Interface element items
-----
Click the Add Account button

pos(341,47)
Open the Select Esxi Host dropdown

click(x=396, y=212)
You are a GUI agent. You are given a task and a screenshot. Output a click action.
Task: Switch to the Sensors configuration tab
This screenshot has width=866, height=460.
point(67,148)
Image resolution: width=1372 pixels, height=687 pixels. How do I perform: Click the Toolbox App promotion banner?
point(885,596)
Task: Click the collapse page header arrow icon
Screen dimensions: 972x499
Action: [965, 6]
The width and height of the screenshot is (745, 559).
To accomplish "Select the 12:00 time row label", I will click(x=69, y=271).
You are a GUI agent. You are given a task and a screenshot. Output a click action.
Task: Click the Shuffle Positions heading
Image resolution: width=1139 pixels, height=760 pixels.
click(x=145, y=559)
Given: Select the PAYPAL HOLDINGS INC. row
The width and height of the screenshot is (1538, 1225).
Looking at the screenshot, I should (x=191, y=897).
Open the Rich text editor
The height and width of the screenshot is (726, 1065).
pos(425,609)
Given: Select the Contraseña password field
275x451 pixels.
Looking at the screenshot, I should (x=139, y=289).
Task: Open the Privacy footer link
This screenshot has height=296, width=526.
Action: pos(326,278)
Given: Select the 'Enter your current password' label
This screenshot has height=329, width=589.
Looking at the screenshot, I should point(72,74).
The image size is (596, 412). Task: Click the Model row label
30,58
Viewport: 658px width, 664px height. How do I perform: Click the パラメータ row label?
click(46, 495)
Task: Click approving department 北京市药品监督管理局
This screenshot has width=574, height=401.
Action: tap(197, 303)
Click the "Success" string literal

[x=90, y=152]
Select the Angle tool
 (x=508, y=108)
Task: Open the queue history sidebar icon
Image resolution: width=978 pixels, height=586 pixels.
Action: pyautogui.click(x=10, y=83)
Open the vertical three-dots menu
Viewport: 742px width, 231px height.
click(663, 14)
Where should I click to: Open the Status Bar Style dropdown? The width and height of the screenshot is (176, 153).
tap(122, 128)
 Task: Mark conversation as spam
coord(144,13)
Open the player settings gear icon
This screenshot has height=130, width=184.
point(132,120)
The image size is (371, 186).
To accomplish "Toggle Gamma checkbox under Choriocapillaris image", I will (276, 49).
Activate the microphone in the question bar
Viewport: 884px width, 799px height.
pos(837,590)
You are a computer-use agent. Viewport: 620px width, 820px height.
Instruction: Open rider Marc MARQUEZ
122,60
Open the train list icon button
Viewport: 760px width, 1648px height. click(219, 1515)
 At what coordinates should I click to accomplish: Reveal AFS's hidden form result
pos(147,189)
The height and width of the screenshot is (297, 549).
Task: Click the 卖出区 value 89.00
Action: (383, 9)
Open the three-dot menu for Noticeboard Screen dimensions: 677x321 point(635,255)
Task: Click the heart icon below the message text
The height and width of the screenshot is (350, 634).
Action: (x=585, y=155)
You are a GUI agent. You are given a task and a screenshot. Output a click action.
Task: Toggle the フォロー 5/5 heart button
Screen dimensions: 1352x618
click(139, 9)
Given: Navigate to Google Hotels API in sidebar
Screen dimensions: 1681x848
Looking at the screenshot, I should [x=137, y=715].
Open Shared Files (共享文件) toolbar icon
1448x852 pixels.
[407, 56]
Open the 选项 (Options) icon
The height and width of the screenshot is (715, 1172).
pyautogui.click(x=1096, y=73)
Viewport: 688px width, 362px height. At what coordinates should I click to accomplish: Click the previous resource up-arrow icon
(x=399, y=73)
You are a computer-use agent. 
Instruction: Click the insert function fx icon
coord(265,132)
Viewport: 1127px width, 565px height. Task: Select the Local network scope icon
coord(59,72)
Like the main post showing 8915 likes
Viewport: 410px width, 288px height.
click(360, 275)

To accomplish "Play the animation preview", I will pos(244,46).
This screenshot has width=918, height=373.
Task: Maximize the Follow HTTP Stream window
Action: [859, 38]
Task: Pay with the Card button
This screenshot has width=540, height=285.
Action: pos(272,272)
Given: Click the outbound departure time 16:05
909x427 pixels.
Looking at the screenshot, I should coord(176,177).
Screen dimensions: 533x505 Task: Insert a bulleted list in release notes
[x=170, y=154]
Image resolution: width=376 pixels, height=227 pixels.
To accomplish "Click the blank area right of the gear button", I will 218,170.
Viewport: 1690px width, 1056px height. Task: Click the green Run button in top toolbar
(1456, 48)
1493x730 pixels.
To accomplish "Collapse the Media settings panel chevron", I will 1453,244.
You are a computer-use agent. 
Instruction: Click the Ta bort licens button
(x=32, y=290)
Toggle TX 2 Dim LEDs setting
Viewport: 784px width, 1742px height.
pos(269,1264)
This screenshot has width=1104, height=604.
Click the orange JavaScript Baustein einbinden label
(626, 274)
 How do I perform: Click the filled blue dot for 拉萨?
-----
WHAT YOU SHOULD DO> Copy out word for word the lines of the items from the one containing "I will pos(244,46)." through the end of the items.

RESULT FOR THIS EXERCISE>
To accomplish "Play the animation preview", I will pos(244,46).
This screenshot has width=918, height=373.
Task: Maximize the Follow HTTP Stream window
Action: [859, 38]
Task: Pay with the Card button
This screenshot has width=540, height=285.
Action: pos(272,272)
Given: Click the outbound departure time 16:05
909x427 pixels.
Looking at the screenshot, I should coord(176,177).
Screen dimensions: 533x505 Task: Insert a bulleted list in release notes
[x=170, y=154]
Image resolution: width=376 pixels, height=227 pixels.
To accomplish "Click the blank area right of the gear button", I will 218,170.
Viewport: 1690px width, 1056px height. Task: Click the green Run button in top toolbar
(1456, 48)
1493x730 pixels.
To accomplish "Collapse the Media settings panel chevron", I will 1453,244.
You are a computer-use agent. 
Instruction: Click the Ta bort licens button
(x=32, y=290)
Toggle TX 2 Dim LEDs setting
Viewport: 784px width, 1742px height.
pos(269,1264)
This screenshot has width=1104, height=604.
Click the orange JavaScript Baustein einbinden label
(626, 274)
 How do I perform: Click the filled blue dot for 拉萨?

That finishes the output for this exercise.